Le JRS a prévenu que tous ces obstacles peuvent avoir un impact sérieux sur la santé physique et mentale, même après que le statut de réfugié leur ait été accordé. Plus le processus est long, plus les conséquences sont importantes.

Les statistiques de la Chambre des communes, en date de juin 2021, révèlent que plus de 30 % des demandeurs d’asile ont été visés par des mesures de renvoi – certains après un délai de cinq ans.
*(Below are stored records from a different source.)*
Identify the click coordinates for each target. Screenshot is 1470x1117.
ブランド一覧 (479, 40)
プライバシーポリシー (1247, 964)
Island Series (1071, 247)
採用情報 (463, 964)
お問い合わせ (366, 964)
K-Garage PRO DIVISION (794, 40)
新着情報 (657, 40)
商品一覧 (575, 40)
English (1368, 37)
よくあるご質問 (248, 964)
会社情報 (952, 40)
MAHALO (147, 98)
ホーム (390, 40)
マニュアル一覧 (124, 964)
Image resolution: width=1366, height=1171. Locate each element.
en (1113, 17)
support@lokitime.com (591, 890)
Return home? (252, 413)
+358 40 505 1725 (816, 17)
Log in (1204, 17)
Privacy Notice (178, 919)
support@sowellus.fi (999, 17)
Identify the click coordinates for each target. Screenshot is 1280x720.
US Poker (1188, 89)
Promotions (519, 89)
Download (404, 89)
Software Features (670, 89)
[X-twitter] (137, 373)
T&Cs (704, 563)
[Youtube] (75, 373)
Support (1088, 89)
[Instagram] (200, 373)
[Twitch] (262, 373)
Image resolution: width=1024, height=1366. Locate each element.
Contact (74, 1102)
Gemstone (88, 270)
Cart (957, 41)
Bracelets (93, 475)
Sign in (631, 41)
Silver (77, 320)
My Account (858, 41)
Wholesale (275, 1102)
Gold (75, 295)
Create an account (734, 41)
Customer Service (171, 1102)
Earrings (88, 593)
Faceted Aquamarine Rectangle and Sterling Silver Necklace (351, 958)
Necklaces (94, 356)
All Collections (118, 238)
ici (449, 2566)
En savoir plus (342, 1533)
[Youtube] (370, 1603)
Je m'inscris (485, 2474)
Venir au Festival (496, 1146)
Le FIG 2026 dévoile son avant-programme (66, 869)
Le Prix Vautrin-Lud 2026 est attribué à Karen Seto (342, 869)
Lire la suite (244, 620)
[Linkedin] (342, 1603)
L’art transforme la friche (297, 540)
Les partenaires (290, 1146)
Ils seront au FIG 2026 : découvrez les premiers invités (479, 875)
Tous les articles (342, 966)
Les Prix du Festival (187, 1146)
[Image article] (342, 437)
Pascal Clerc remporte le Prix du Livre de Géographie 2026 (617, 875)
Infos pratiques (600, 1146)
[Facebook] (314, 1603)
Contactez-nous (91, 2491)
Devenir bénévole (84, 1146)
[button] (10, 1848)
Ce chiffre représente des centaines de personnes qui risquent de vivre dans la rue, exposés à la pauvreté, au trafic et à l’exploitation.

Pour aggraver les choses, le Bureau de l’Intérieur a recommencé en  avril dernier à expulser les demandeurs d’asile « avec effet immédiat », après un bref moratoire dû au COVID-19. Bien que le gouvernement ait déclaré vouloir traiter les réfugiés de manière équitable, ses actes ne vont pas en ce sens. En mai 2021, la Chambre des représentants du Royaume-Uni a révisé ses systèmes d’immigration et mis en œuvre le Nouveau plan pour l’immigration, qui devrait aggraver une situation déjà précaire. Ce nouveau plan permettrait au gouvernement de renvoyer les demandeurs d’asile hors du pays pendant l’examen de leur dossier, d’interdire aux réfugiés l’accès aux services publics et de rendre encore plus difficile les demandes visant à obtenir le statut de réfugié au Royaume-Uni.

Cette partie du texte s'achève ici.